Lee Ann Wahi and Michael Maupin both have jobs they love, but looks they loathe. Worried that they might be passed up by more stylish, perhaps younger colleagues, they turned to expert help.
For older workers, maximizing your personal style is just one way to stay relevant in the rapidly changing workplace. Style doesn’t trump substance, but staying on trend might give you an advantage.
Lee Ann Wahi and Michael Maupin both have jobs they love, but looks they loathe. Worried that they might be passed up by more stylish, perhaps younger colleagues, Wahi and Maupin turned to expert help. Twin Cities stylist and image consultant Carly Gatzlaff of A La Mode Wardrobe Consulting ransacked their closets for a makeover, helping them come up with a style plan better suited to their careers.
Before: Wahi was making the mistake of hiding behind clothes that were too big for her and in the wrong colors, Gatzlaff said. Her proportions also were imbalanced, making her look larger than she is.
After: A slimmer fit pant paired with a colorful, longer top makes her look more balanced. A comfortable ankle boot adds a touch of style, and accessories from Wahi’s travels show off her personality. She should focus on great fit, not extra bulk, advised Gatzlaff.
To get the most flattering look, Gatzlaff recommended that Wahi: vary proportions, by pairing loose or long tops with slim bottoms, wide bottoms with slim-fitting and shorter tops; wear light makeup, including a rosy cheek and pink lip to help her to look energized and youthful; and opting for red-rimmed glasses, which are trendy and sophisticated.
Post makeover: “I wanted to look like a with-it 66-year-old with a lot to offer, and now I do,” Wahi said. “I stand up straighter. I have more confidence ... and these boots are pretty snappy.”
Michael Maupin, 53, St. Paul
Michael recently landed an associate publisher job, but admits his closet is “pathetic.” As Michael heads into a new job, he’s concerned about his style, in part because he’s experienced the corporate trauma of “younger, more fashion-conscious workers climbing the ladder and giving the older workers pause,” he said.
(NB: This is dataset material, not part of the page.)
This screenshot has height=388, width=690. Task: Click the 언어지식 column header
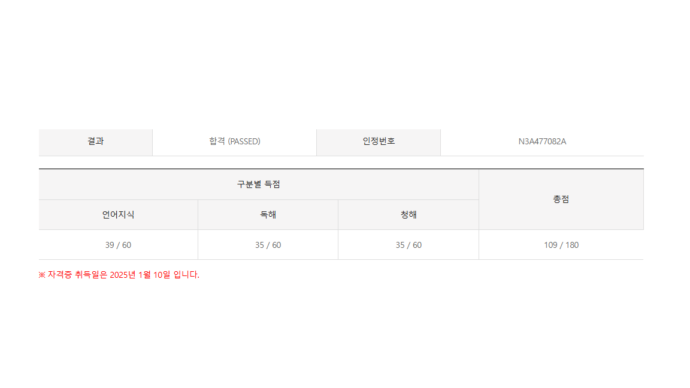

Before: Maupin’s monochromatic tan color choices were wrong for his skin tone, Gatzlaff said. His clothes were generally too big and his choice of shoes dated him.
After: A darker pair of denim pants paired with a sport jacket and tie give Michael the professional yet cool look he wants. A pair of driving moccasins with a bright-colored sole add a sense of style and charisma. In general, Gatzlaff said, Maupin should stick to colors in cool tones, such as navy, charcoal and white. He also suggested he try blues, green, darker purples, reds with blue undertones and burnt oranges for colors that still work as neutrals.
Post makeover: “Turns out I have a lot of great clothes in my closet — I just didn’t know how to wear them,” Maupin said. “The way I was dressing had become habit and sometimes you just need a nudge to change.”